Metalfab is the first fire truck manufacturer in Canada to produce ULC-listed rescue vehicles that are tested and approved. The company started working on a ULC plan for special service vehicles early in 2009 after New Brunswick raised questions about their safety, says Green.

“I knew that Metalfab vehicles were safe but we were unintentionally lumped in with others that were not. We decided to provide ULC listing for these smaller vehicles in the same way we do with larger fire trucks. Now we would like to see the fire marshal consider including ULC listing as a requirement when bids for these vehicles are requested. As well, we have begun meetings with fire chiefs and others to explain the benefits of ULC listing.”

Green says the insurance industry has been informed of the ULC listing and is supportive since all fire vehicles face higher-than-average accident rates due to the role these vehicles fulfil.

There are different price points for ULC-listed rescue vehicles, which are often custom built with different features to suit different firefighting operations, he says. “For about $100,000, we offer trucks with a one-ton chassis and walkaround body, so you can have two guys in the cab and some equipment in the back. For $500,000, you can get a custom cab with a 120-volt generating system, telescoping floodlights and an air system.”

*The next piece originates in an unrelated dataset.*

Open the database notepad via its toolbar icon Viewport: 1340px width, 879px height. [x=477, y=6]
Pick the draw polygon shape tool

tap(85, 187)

Although the costs of ULC testing are buried in the overall price, there may be issues with manufacturers who don’t specialize in firefighting vehicles, warns Green. “Our equipment was already built to ULC standards, so testing it won’t make a big difference in price. But there may be issues with manufacturers who only build the occasional SSV as a fill-in for another production line – they might charge more.”

Response from Green’s firefighting customers has been positive. “Everyone’s quite interested in our ULC-listed SSVs. Some are actively adding ULC to their specs. We see ULC listing as a win-win for all – it ensures manufacturers aren’t cutting corners, and we have a growing safety standard that will get updated every few years.”